START Extracted entries
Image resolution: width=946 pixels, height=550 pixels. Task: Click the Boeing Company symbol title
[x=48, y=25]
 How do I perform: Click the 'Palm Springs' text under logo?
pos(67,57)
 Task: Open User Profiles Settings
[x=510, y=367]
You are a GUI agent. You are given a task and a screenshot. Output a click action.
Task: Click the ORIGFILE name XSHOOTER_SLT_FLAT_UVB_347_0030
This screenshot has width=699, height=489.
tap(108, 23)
END Extracted entries
START Extracted entries
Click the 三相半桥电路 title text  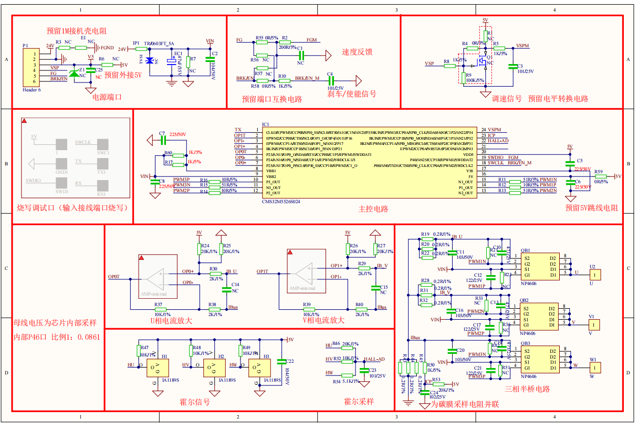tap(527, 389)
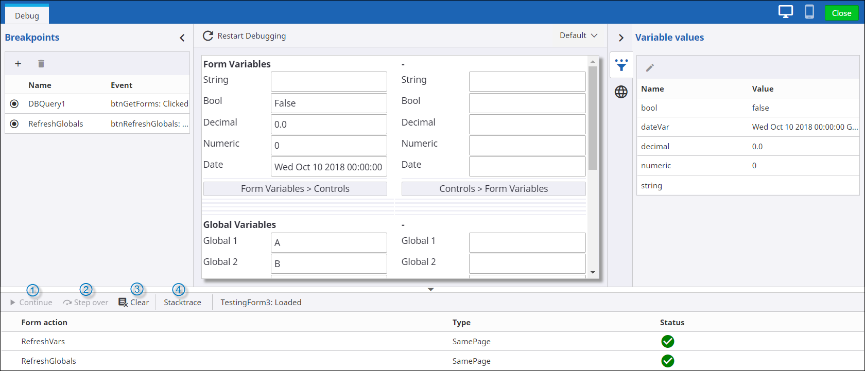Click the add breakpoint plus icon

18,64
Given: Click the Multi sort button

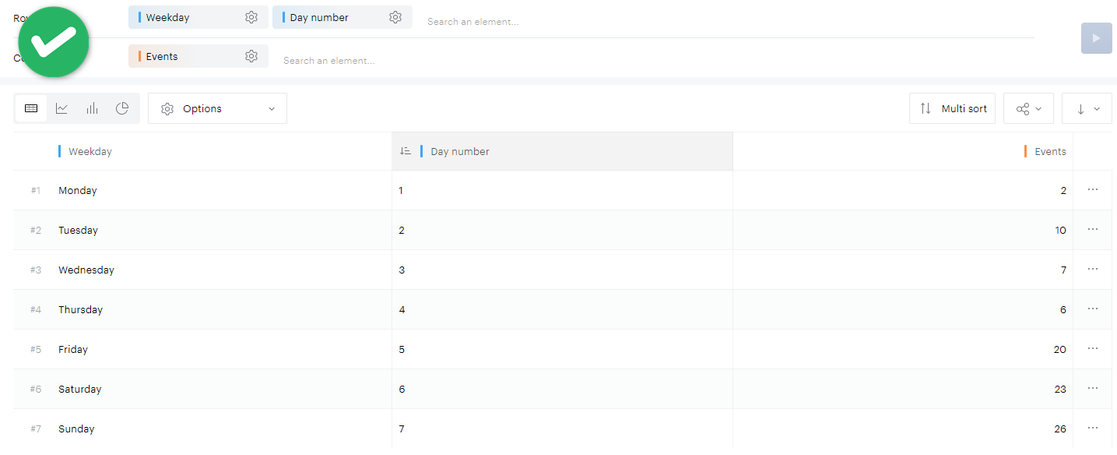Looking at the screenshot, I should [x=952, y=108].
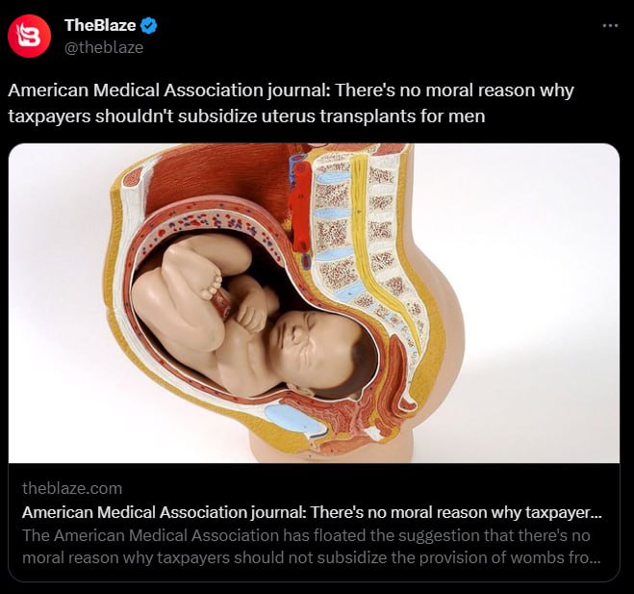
END Extracted entries
START Extracted entries
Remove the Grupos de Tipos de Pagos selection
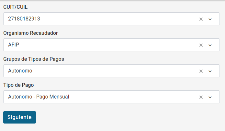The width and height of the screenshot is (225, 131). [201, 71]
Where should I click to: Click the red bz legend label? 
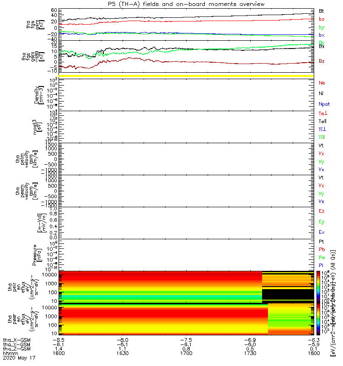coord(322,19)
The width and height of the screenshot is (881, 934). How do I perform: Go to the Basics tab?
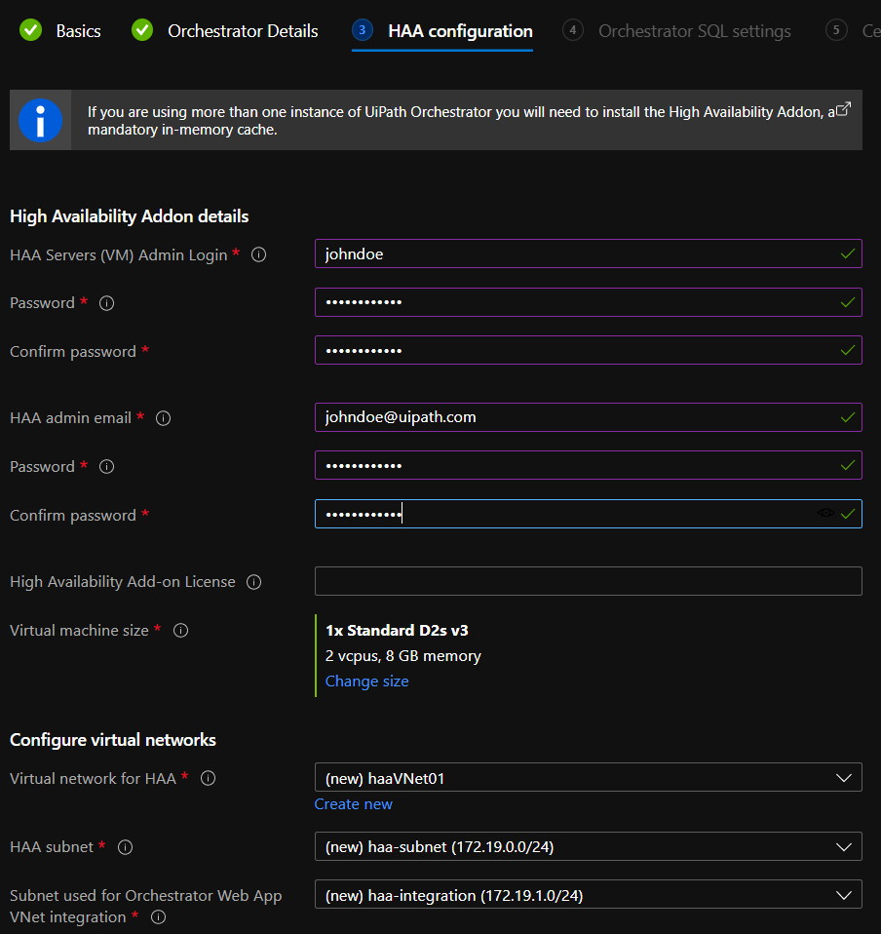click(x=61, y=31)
END Extracted entries
Above are the entries. Output exactly the lines beginning with the line that has "Image resolution: width=946" and ending with the line that has "You are a GUI".

__Result of this task__
Image resolution: width=946 pixels, height=550 pixels. Task: Click the Boeing Company symbol title
[x=48, y=25]
 How do I perform: Click the 'Palm Springs' text under logo?
pos(67,57)
 Task: Open User Profiles Settings
[x=510, y=367]
You are a GUI agent. You are given a task and a screenshot. Output a click action.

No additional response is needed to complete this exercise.